Released in 1989, Licence to Kill, remains the darkest and most violent of any of the James Bond films. It is also the most underrated. John Glen, directing this his fifth and final James Bond, opted to make a more realistic thriller, clearly influenced by the success of the then recent Die Hard movie. As with Die Hard, Licence to Kill would show the hero being injured and bleeding after confrontations with the villains.
The film was also to feature further scenes of violence including a man's head exploding after he is thrown into a decompression chamber, Bond setting a man alight and Bond's friend, Felix Leiter, being shown fed to As a result of this approach, the film was given a 15 rather than the usual PG certificate, and therefore generated some of the lowest box offices receipt of any Bond film. In particular Licence to Kill did not do well in America, although this was also a result of a poor marketing campaign there, as well as the film competing against the huge success of the Batman movie.
A further link to Die Hard, is that film is scored by Michael Kamen, who also undertook music duties for the Bruce Willis thriller, and here replaces long term composer John Barry. Kamen's score is excellent. There is a nice dramatic twist on the Bond theme at the start, underlying the seriousness of this movie. It is a shame that Kamen did not return for the next movie Goldeneye, which featured a somewhat mediocre score.
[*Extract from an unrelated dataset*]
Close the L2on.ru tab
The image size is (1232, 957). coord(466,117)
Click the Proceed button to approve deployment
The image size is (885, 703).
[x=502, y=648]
As well as being John Glen's final film, this also marks the last appearance of Robert Brown as M and although no one knew it at the time, this would be Timothy Dalton's second and last outing as Bond. After the films release, a lengthy legal dispute woudl prevent another Bond from being made for five years. By the time the dispute was resolved, Dalton's contract had expired and he elected to leave the series, bringing to an end a short-lived but nonetheless significant contribution to the series.
The film basically starts with Bond attending the wedding of his best friend Felix Leiter. Felix now working for the Drug Enforcement Agenct, is determined almost to the point of obsession, of arresting a South American Drug Lord called Sanchez. On the way to his wedding, Felix gets word that Sanchez is in Florida, he sets to apprehend him, with Bond joining him, although "strictly as an observer". After being captured, Sanchez escapes custody after bribing another DEA officer. He takes revenge on Leiter, maiming him and killing his new bride. Bond decides to avenge hi friends, by resigning from M16, and as a rogue agent, he goes after Leiter.
Dalton is more assured here than in his debut. In contrast to Connery, Moore and later Brosnan, Dalton is not particularly comfortable in delivering one liner jokes and therefore these are restricted in the film. Instead the film plays to Dalton's strengths. Dalton is very good at displaying anger, particularly when a colleague is killed. In The Living Daylights, cold anger is displayed when fellow agent Saunders is killed, and here when Bond realises his friend Sharky has been murdered, he snaps to the central villains girlfriend that she "better find a new lover".
In his book, For My Eyes Only, John Glen states that he considers Licence to Kill to be the best film that he has directed. It is easy to see why he said this. The film does not waver during 120 minutes, with some superb sequences, in particular a tanker chase at the climax. The villains are also particularly good. Robert Davi, as Sanchez, actually undertook research for his role, and future Oscar winner Benicio Del Torro, is particularly menacing as Sanchez's henchman.
The only slight criticism of the film, is that bar a very brief scene in London, it is set entirely in The Florida Keys and South America. Normally Bond films are set in more varying locations around the world.